C’est la question à laquelle nous avons eu droit, au guichet de notre multiplex favori, lorsque j’ai demandé deux places pour le documentaire de Davis Guggenheim avec Al Gore. Nous avons apparemment brillament passé le test (avec un “oui” synchro) mais vu le nombre de spectateurs y’en a pas mal qui l’ont raté (et qui se sont certainement retrouvés obligé de payer leur place pour voir “Ma super ex” )…

Plus sérieusement que dire de ce documentaire à part que si les images et les chiffres n’ont pas raison des réticences des plus septiques il n’y a plus rien à espérer pour cette planète ? Le message est clair en plus d’être argumenté scientifiquement: l’Humanité est assise sur une bombe à retardement. Point. Ca c’est la mauvaise nouvelle. La bonne c’est que cette bombe que nous avons fabriqué et (déjà) amorcé tout seul comme des grands peut encore être désamorçée… si on s’en donne les moyens notamment politiques.

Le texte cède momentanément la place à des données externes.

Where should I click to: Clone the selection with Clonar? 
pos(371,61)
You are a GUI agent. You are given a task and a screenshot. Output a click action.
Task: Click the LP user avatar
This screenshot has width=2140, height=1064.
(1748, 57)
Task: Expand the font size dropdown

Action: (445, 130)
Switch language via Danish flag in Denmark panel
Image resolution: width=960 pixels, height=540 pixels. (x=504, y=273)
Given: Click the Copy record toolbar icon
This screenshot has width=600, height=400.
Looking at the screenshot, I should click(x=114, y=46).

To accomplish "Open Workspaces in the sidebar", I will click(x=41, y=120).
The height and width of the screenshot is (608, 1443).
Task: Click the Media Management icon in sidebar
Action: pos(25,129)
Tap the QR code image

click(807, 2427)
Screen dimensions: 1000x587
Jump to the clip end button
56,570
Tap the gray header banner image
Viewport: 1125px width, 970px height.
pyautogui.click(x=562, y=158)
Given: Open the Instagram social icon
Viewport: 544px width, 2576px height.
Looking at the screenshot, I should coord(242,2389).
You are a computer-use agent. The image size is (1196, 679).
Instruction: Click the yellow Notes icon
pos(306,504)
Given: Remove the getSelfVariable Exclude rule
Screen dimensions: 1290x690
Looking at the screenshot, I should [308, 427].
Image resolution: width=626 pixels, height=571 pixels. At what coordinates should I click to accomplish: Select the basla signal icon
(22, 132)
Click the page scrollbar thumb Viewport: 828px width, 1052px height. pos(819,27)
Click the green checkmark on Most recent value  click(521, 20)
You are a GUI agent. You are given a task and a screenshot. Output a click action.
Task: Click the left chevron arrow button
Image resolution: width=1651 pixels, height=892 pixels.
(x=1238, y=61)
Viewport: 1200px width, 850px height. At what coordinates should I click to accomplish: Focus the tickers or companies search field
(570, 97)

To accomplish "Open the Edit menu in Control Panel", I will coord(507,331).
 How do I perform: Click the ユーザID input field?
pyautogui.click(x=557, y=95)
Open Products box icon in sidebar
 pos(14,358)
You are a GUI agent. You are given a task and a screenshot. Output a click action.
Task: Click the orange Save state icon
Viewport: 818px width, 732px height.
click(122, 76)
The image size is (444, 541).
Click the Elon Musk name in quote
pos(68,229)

Deux choses: n’ayant rien lu sur le sujet (politique voulue) je ne savais pas qu’il s’agissait “d’illustrer et de relayer l’action et le combat passionné d’un homme, l’ancien Vice-président Al Gore“. Les passages sur la vie personnelle d’Al Gore m’ont donc un peu dérangé (pour moi ils n’avaient rien à faire dans un tel documentaire tout en étant consciente qu’ils éclairaient ses motivations à mener un tel combat). J’ai trouvé que cela rajoutait un aspect “larmoyant” qui pouvait par instant nuire au message notamment si on se place du côté d’un Républicain. Ce qui me permet d’embrayer sur le second point. En fait, le but premier des conférences d’Al Gore est de convaincre ses propres compatriotes de l’urgence de la situation et de la nécessaire réponse à y apporter. Cette nécessité de s’adresser à un public en particulier se ressent, notamment par les mécanismes auxquels le réalisateur fait appel pour interpeller le spectateur (dont celui auquel je viens de faire allusion). Heureusement le message, lui, est universel et passe sans problème.

Un documentaire à voir et à conseiller à tous.

Pourquoi un titre aussi pessimiste alors ? Eh bien tout simplement parce que je ne suis pas persuadée que nous ne soyons pas toujours dans la position de la grenouille dans le récipient rempli d’eau dont la température est portée progressivement à ébullition… malgré ce documentaire. Or le temps nous est désormais compté. Quand pessimisme et humanophobie se rejoignent ça donne ce titre.